# Nissan paint warranty



## nissanmadness (Sep 18, 2006)

This past weekend I washed my truck, an 06 Frontier XE. After toweling it off, I noticed a dull spot on the hood about 1/4" in diameter. I thought maybe I missed a spot. I rubbed it with the towel and it was still there. I looked at it from the side, and it had ate through the clear coat. I couldn't believe it. I don't even have 2000 miles on it. Only owned it 4 months. Took it to the dealer, the first dealer said it was bird crap, and he couldn't do anything about it. Nissan offers no warranty on the paint from acid rain, tree sap, bird crap etc... Went to a second dealer,where I had bought the truck, he said the same thing, I said maybe you guys knew it was there and doctored it up. I never seen it before I washed the truck, and now it suddenly becomes evident? He calls the body shop manager, he too says its from bird crap. Shows me a paint book with all kinds of different paint damage. Damned if the pattern on the hood isn't like the one in the book. I tell the guy, this just ain't right. I don't even have 2000 miles on the truck. He talks to the body and paint manager. Tells me he'll try wet sanding and buffing it out. The guy he has do it, burns the paint, I now have a ripple over the spot. He also did'nt wipe the hood off for dirt, and gave the hood some swirl marks too. I'm like what happened? I've got more damage than when I came in. The service manager talks with the general manager. To reshoot the hood will cost around 500.00 and would I be willing to pay 100.00 towards the job. I think a minute, I say alright. Being that the dealer tried to do something, even though he wasn't obligated to do anything, it's a fair price to pay when you think about it. It's a bummer no doubt, Just gonna say, if you get bird crap on your vehicle you better wash it off ASAP!


----------



## littlefish (Jul 1, 2006)

Clear coat looks good but nothing - nothing - replaces a good heavy coat of wax every couple of months. It takes a while for bird droppings to eat thru the stuff. It also keeps the contaminants in the air from sticking to the paint and all you have to do is a 5 minute 3 dollar car wash once a week. A small price to pay to keep the body in shape. Another thing I use because the chassis tend to rot out on these trucks is to spray diesel fuel from a pressure sprayer on the undercarraige and body. Diesel will prevent rust and tends not to let mud and dirt stick so badly. That was a little trick I learned while working communications in Gulf of Mexico offshore. They spray lot of offshore equipment with diesel to prevent rust out there. Best of luck - Littlefish


----------



## Larryj (Aug 14, 2005)

Hey Madness, I feel for you because I have the same thing as you have on my truck. My trucks build date was like in Feb and I bought it in Sept sooooo..there is a place on my hood and the top of the cab that have had bird droppings or something left on too long. I knew it before I got the truck but still, it ticked me off and I notice it everytime I wash it. I hope the paint job takes care of it. regards, Larry


----------



## nissanmadness (Sep 18, 2006)

Gave the truck to the dealer testerday, to get the hood painted. Hopefully I'll get it back today. Funny thing though, I had wax on the truck. I just can't believe that in this day and age, that they don't have paint's or clear coats that won't stand up to bird crap. Unreal!


----------



## nissanmadness (Sep 18, 2006)

Got the truck back. They did a great paint job on the hood. All is well!


----------



## Larryj (Aug 14, 2005)

nissanmadness said:


> Got the truck back. They did a great paint job on the hood. All is well!

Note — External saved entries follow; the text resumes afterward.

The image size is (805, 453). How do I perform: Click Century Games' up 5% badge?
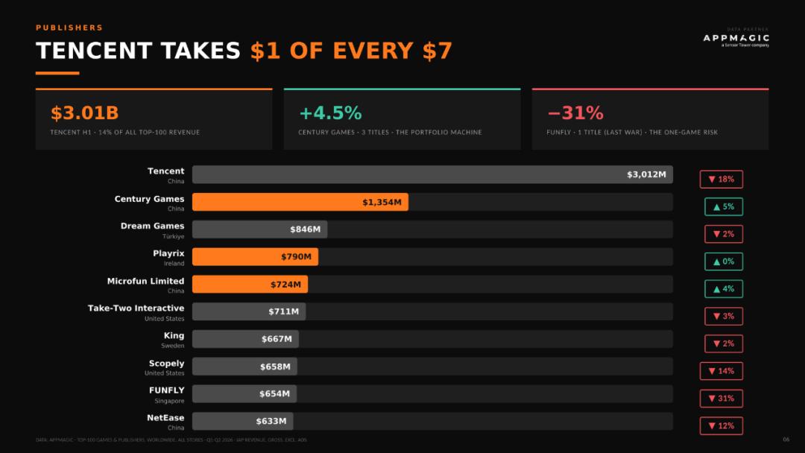click(x=723, y=206)
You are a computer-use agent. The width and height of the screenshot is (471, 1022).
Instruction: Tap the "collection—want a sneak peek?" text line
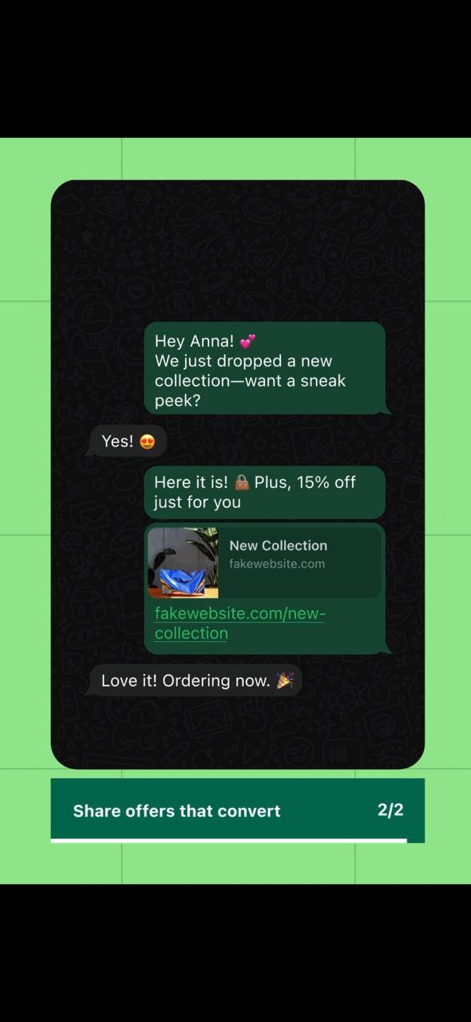pyautogui.click(x=250, y=390)
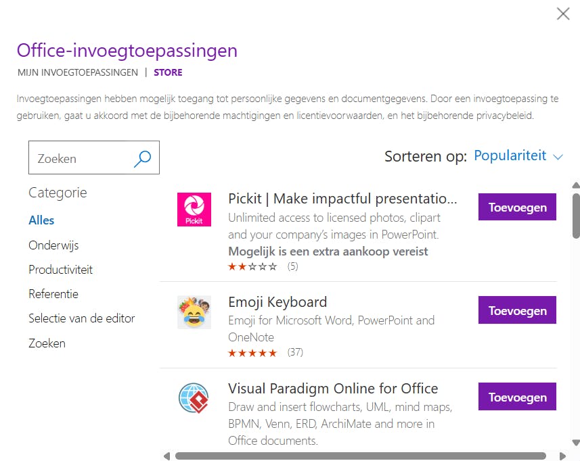Add the Pickit add-in with Toevoegen
The height and width of the screenshot is (461, 580).
[517, 208]
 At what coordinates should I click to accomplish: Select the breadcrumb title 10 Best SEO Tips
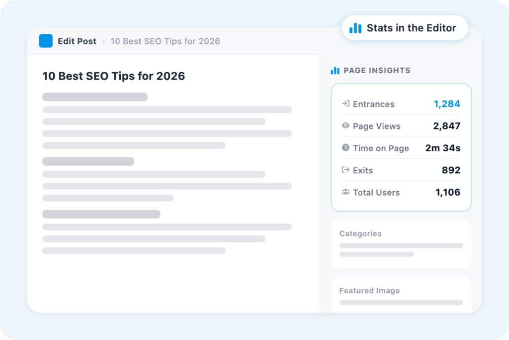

Glad to hear it ..life is good.


----------



## nissanmadness (Sep 18, 2006)

Had to take the truck back to get the hood repainted again. Dirt under the paint in 2 spots. Got the truck back today. Went over it with the service manager. The paint job passed inspection. Amen!


----------



## Larryj (Aug 14, 2005)

Hummmm, guess second time was charm so hopefully it is ok now. To tell you the truth, I really am disappointed with several things about my truck, the paint being one of them. I won't go into the rest of them but I know now I should have researched a little more before buying. Live and learn, Larry


----------



## nissanmadness (Sep 18, 2006)

You should take it back to the dealer if the paint is wrong. See the general manager if you have to, and plead your case. Remember you have to promote yourself as a squeaky wheel, so to speak. Just don't get angry or testy with them, they're people too. I hate the lack of headroom in the truck, due to that headliner sloping down. What were they thinking? Oh well, I gotta live with it. Whatever ails you about your truck, see if you can't resolve it. There are ways around things.


----------



## BTF/PTM (Oct 19, 2006)

I've owned my 2006 Frontier SE for one week and the dealership I bought it from has already voluntarily buffed out three small scratches that I found after looking at it in the daylight for the first time (bought it at night). I think it depends heavily on where you go. Honestly, if a dealership cut you a 400% price discount on a hood repaint because of a defect you found four months after buying it, you really got a good deal. They did not *have* to help you at all, they had no more proof than you did that the paint mark wasn't there long after you bought it. Be nice to 'em


----------



## nissanmadness (Sep 18, 2006)

I thought it was a good deal too, even gave the service manager a 10.00 tip. Whaddya want from me?


----------